= Cincinnatus Town =

Former neighbourhood in Karachi

Cincinnatus Town was a former Christian neighborhood in Jamshed Town in Karachi, Sindh, Pakistan.

==The planners==
Pedro D'Souza and his colleague George Britto, the town planners designed Cincinnatus Town, with its front on Britto Road and the back on Seth Mahomed Ali Habib Road.

D'Souza was a brilliant engineer who studied in St. Xavier's College in Bombay. He died on 31 December 1912. He was buried in the Christian Cemetery Gora Kabristan in Karachi. The city honoured the planners by naming Pedro D'Souza road and
Britto Road after them.

==The town==
A description of the origin and history of Cincinnatus Town is cited in the book The Origin and Evolution of St. Lawrence's Parish.

The town was designed with a single lane road linking the new township to the Ismaili Jamaat Khana in Lea Market in 1880. D’Souza structured the colony with St Lawrence's Church at its centre.
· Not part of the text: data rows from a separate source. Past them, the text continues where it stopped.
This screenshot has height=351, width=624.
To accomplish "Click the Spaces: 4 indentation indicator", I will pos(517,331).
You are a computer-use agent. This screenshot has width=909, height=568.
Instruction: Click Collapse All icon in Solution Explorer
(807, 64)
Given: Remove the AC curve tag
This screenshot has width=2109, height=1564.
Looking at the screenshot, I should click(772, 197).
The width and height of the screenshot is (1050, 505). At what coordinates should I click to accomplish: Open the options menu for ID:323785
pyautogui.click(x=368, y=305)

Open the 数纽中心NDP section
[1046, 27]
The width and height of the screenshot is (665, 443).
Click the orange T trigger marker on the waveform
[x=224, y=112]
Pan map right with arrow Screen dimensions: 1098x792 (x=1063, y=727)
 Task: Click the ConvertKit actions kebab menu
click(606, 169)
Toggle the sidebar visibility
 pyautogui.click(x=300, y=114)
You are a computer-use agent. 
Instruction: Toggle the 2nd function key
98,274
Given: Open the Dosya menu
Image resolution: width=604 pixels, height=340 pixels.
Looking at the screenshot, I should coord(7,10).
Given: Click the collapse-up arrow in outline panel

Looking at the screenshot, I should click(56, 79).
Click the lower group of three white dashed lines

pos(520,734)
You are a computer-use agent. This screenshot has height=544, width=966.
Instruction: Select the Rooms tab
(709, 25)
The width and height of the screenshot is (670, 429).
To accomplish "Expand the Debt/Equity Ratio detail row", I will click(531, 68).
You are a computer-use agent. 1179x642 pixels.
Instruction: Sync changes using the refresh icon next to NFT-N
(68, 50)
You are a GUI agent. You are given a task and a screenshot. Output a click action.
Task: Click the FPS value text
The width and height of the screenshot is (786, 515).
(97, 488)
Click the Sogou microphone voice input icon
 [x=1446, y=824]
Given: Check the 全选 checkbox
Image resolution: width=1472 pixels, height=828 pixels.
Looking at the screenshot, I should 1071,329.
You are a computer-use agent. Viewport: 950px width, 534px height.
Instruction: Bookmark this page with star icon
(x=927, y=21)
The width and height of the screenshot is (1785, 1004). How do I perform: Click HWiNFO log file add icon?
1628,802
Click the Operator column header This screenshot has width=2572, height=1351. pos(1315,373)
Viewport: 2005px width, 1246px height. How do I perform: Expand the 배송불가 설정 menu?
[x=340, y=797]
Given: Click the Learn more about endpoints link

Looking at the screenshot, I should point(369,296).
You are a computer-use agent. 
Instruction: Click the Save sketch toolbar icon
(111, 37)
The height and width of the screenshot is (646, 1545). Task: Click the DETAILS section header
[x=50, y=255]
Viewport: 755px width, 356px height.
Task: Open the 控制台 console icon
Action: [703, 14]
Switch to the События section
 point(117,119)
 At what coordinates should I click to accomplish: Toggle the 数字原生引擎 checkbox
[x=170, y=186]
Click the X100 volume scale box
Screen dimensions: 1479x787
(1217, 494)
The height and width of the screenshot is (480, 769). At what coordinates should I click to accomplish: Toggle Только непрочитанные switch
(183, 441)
The town was named Cincinnatus, after the city of Cincinnati, in Ohio, USA, that as of 2012 had a large Portuguese population migrated from India and Pakistan, Mozambique and Angola. Although another source claims it was named after Goan administrator and politician Cincinatus Fabian D’Abreo.

The hard work and meticulous planning of D'Souza and Britto of Cincinnatus town has since the independence of Pakistan in 1947, benefited not just the Goans, but Khojas, Ismailis and Memons as well. As of 2013, Cincinnatus Town remains mainly in the archives and the memories of its former residents. It was absorbed into a larger settlement and named Garden East.